Case 09

21 yo M with no PMH who presents with a sudden onset of acute epigastric pain radiating to mid back, sharp and stabbing in quality and associated with nausea. Per patient he had no symptoms prior to the episode, he was doing chest compressions on a patient when he had the sudden onset of symptoms which lasted for 45 minutes and were partially relieved by tums. He has had similar symptoms in the past about 1 year ago which resolved spontaneously. Pt denies any fevers, chills, vomiting, diarrhea, chest pain or shortness of breath.

PHYSICAL:

Vitals: T: 98,  P: 80,  R: 19,  Spo2: 99%,  BP: 167/74

CONSTITUTIONAL: Patient appears WDWN. Patient is alert. mild distress
CARDIOVASCULAR: Regular rate and rhythm, heart sounds normal, no gallops, rubs or murmurs, no edema present. 2+ radial pulses/2+ DP pulses bilaterally
RESPIRATORY: Breath sounds clear, no distress present, no wheezing rales, rhonchi or tachypnea.

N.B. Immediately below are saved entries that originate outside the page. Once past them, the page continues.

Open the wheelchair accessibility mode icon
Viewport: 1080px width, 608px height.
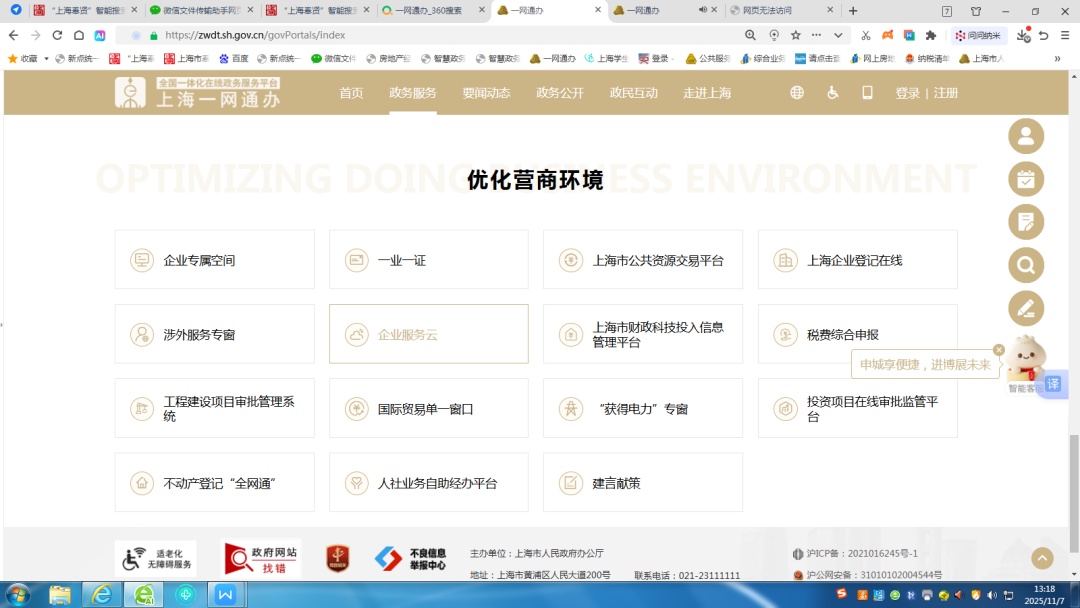point(832,93)
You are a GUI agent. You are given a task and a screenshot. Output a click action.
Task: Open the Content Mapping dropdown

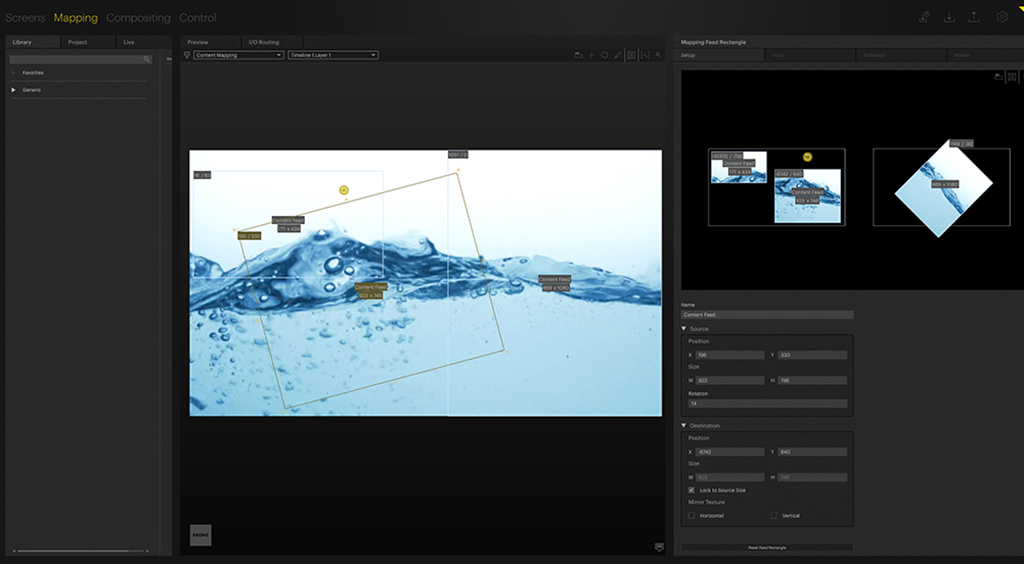[238, 55]
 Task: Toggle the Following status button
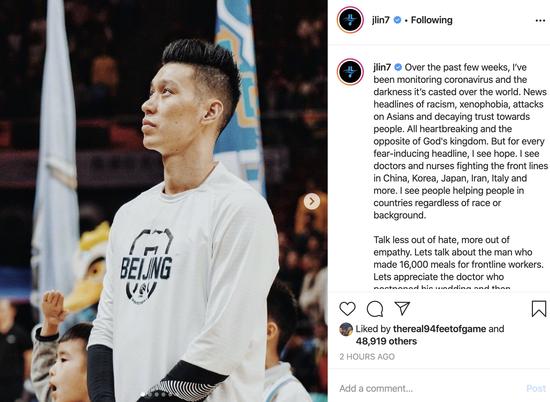tap(431, 20)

Normal rate and effort.
GI/ABDOMEN: s/nd/+mild TTP to epigastric region, negative murphy's signs, no peritoneal signs, No organomegaly, or pulsatile mass.
MUSCULOSKELETAL/EXTREMITIES:  No pedal edema on exam.
INTEGUMENTARY: Color normal for race, warm and dry, no rash.
NEURO: Oriented x 3.

LABS:

WHITE BLOOD CELL COUNT  9.91
TOTAL BILIRUBIN  0.7 mg/dL
ALKALINE PHOSPHATASE  103 IU/L
ASPARTATE AMINOTRANSFERAS  37 IU/L
ALANINE AMINOTRANSFERASE H 66 IU/L
LIPASE  38 U/L

1. What is abnormal about this picture?

2. What are the 3 vessels in the portal triad?  What is the sign noted below? 

3. How can you differentiate between the CBD and Hepatic artery? 

4. What findings in this patients' ultrasound suggest cholecystitis?